Lin Li-Chin nous apprend donc que ses grands-parents ayant vécu sous l’occupation japonaise restent nostalgique de la langue de l’ « opresseur » et écoutent volontiers de la musique japonaise. Les parents, eux, sont plutôt de culture taïwanaise et parlent le holo, langue locale. La famille de sa mère parle le haka, un dialecte de la Chine du Sud assez courant à Taïwan aussi. Enfin, la petite Li-Chin, elle, fait tout pour parler un mandarin parfait (sans accent holo donc) comme les gens qu’on montre à la télé, et symbolisant donc une forme de réussite sociale.
La Chine est donc plus ou moins arrivée sur une terre avec ses gros sabots, et impose donc sa vision à l’école où la petite Li-Chin, passionnée par le dessin, fait tout pour remporter les fameux concours de dessin anti-communistes. L’école enseigne également la haine de l’ennemi japonais, ce qui vaut alors son pesant de cacahuètes lorsque l’auteure alors enfant rêvait malgré tout, avec une certaine culpabilité, des manga et autres dessins animés japonais (j’ai connu un dilemme semblable dans mon amour des manga). J’ai trouvé la partie sur l’enfance de Lin Li-Chin, mêlant naïveté et curiosité très intéressante, car on y voit un gouvernement écraser tout un pan d’une culture dés la petite enfance, leur apprenant à plus ou moins rejeter une identité d’origine (le holo).
Petit à petit, en bonne élève, Li-Chin, tout en se posant de nombreuses questions sur Taïwan dont les enfants n’apprennent finalement rien, grandit. Elle y raconte les moments difficiles de la scolarité, la course aux bonnes notes et surtout les années de bachottage (ou gâchis) où la scolarité ne forme pas des jeunes dotés d’esprit critique et de curiosité, mais juste des machines à mémoriser des informations. Cela est intéressant, car même si des choses sont à dire sur notre système scolaire, Lin Li-Chin s’émerveille malgré tout de l’esprit critique des lycéens français face à ceux de Taïwan, qui ne s’intéressent qu’à leurs études. Et ce constat est quand même assez véridique, même si les élèves sont aujourd’hui plus ouverts sur le monde (souvent dans une optique, malgré tout, d’intégrer les meilleures universités à l’étranger, le culte de la performance étant encore plus fort aujourd’hui de ce que je sais à Hong Kong, enfin c’est une impression).

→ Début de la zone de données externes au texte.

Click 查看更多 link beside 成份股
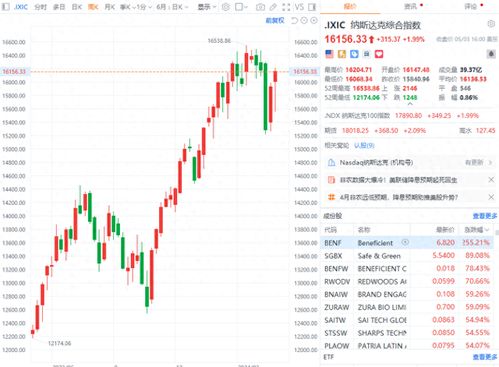This screenshot has height=367, width=499. point(485,216)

L’âge adulte commence à l’université pour Li-Chin, où elle découvre tout un pan de son pays et où elle se sent enfin vivre après toutes ces années d’esclavage de bachotage. Mais là aussi, alors qu’elle découvre l’Occident par la Suisse, elle va se heurter au système dit libéral alors tant rêvé. Formose est un ouvrage extrêmement intéressant au ton souvent caustique, Li-Chin ne manquant pas de répartie et d’humour. On découvre une femme avec un regard extrêmement critique sur le monde mais surtout, sur son pays et sur l’éducation. C’est donc un coup de coeur. La petite Li-Chin me fait penser à une cousine de Mafalda par ses questions souvent gênantes et sa curiosité sans borne. Enfin, les dessins m’ont beaucoup plu, tout en rondeur, au crayon, très expressifs et avec un côté naïfs non sans charme. La narration se fait de manière très libre, sans cases, comme on peut le voir sur la planche ci-dessus. Je voulais aussi ajouter que Li-Chin dans son enfance me fait penser, graphiquement, à Chibi Maruko Chan (la coupe de cheveux, le chapeau, la petite robe à bretelles).
très intéressant. Je note ! ça donne très envie de le lire, surtout que, comme tu dit, on ne connais rien ou presque de Taïwan
Par contre c’est cher vu que c’est du petit éditeur!!! Je crois que c’est environ 22€. Pour ma part, je l’ai emprunté en bibliothèques, je n’ai plus de place du tout et je me consacre aux manga, format poche. Je n’y peux rien, les manga, je les ai dans la peau 😦 …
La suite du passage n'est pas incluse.